[ClusterLabs] Peer (slave) node deleting master's transient_attributes

Mon Feb 1 11:01:23 EST 2021

On Mon, 2021-02-01 at 09:58 -0600, Ken Gaillot wrote:
> On Fri, 2021-01-29 at 12:37 -0500, Stuart Massey wrote:
> > Can someone help me with this?
> > Background:
> > > "node01" is failing, and has been placed in "maintenance" mode.
> > > It
> > > occasionally loses connectivity.
> > > "node02" is able to run our resources
> > 
> > Consider the following messages from pacemaker.log on "node02",
> > just
> > after "node01" has rejoined the cluster (per "node02"):
> > > Jan 28 14:48:03 [21933] node02.example.com        cib:     info:
> > > cib_perform_op:       --
> > > /cib/status/node_state[@id='2']/transient_attributes[@id='2']
> > > Jan 28 14:48:03 [21933] node02.example.com        cib:     info:
> > > cib_perform_op:       +  /cib:  @num_updates=309
> > > Jan 28 14:48:03 [21933] node02.example.com        cib:     info:
> > > cib_process_request:  Completed cib_delete operation for section
> > > //node_state[@uname='node02.example.com']/transient_attributes:
> > > OK
> > > (rc=0, origin=node01.example.com/crmd/3784, version=0.94.309)
> > > Jan 28 14:48:04 [21938] node02.example.com       crmd:     info:
> > > abort_transition_graph:       Transition aborted by deletion of
> > > transient_attributes[@id='2']: Transient attribute change |
> > > cib=0.94.309 source=abort_unless_down:357
> > > path=/cib/status/node_state[@id='2']/transient_attributes[@id='2'
> > > ]
> > > complete=true
> > > Jan 28 14:48:05 [21937] node02.example.com    pengine:     info:
> > > master_color: ms_drbd_ourApp: Promoted 0 instances of a possible
> > > 1
> > > to master
> > > 
> > 
> > The implication, it seems to me, is that "node01" has asked
> > "node02"
> > to delete the transient-attributes for "node02". The transient-
> > attributes should normally be:
> >       <transient_attributes id="2">
> >         <instance_attributes id="status-2">
> >           <nvpair id="status-2-master-drbd_ourApp" name="master-
> > drbd_ourApp" value="10000"/>
> >           <nvpair id="status-2-pingd" name="pingd" value="100"/>
> >         </instance_attributes>
> >       </transient_attributes>
> > 
> > These attributes are necessary for "node02" to be Master/Primary,
> > correct? 
> > 
> > Why might this be happening and how do we prevent it?
> 
> Transient attributes are always cleared when a node leaves the
> cluster
> (that's what makes them transient ...).

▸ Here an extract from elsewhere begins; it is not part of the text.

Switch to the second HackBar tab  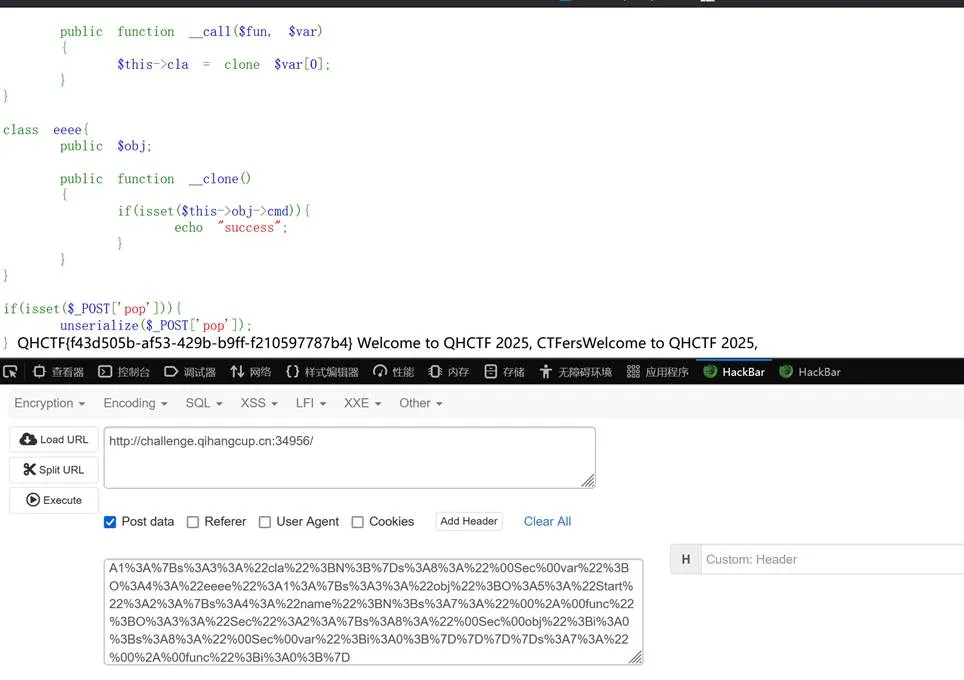pyautogui.click(x=810, y=372)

It's probably coincidence it
> went through as the node rejoined.
> 
> When the node rejoins, it will trigger another run of the scheduler,
> which will schedule a probe of all resources on the node. Those
> probes
> should reset the promotion score.

To elaborate a bit, it's actually up to the resource agent and/or user
how to set the promotion score, but most agents do it in the monitor
(including probes). It's possible to set them manually with crm_master,
and to set them as permanent attributes rather than transient, but
letting the agent set them, as transient, is generally better.
-- 
Ken Gaillot <kgaillot at redhat.com>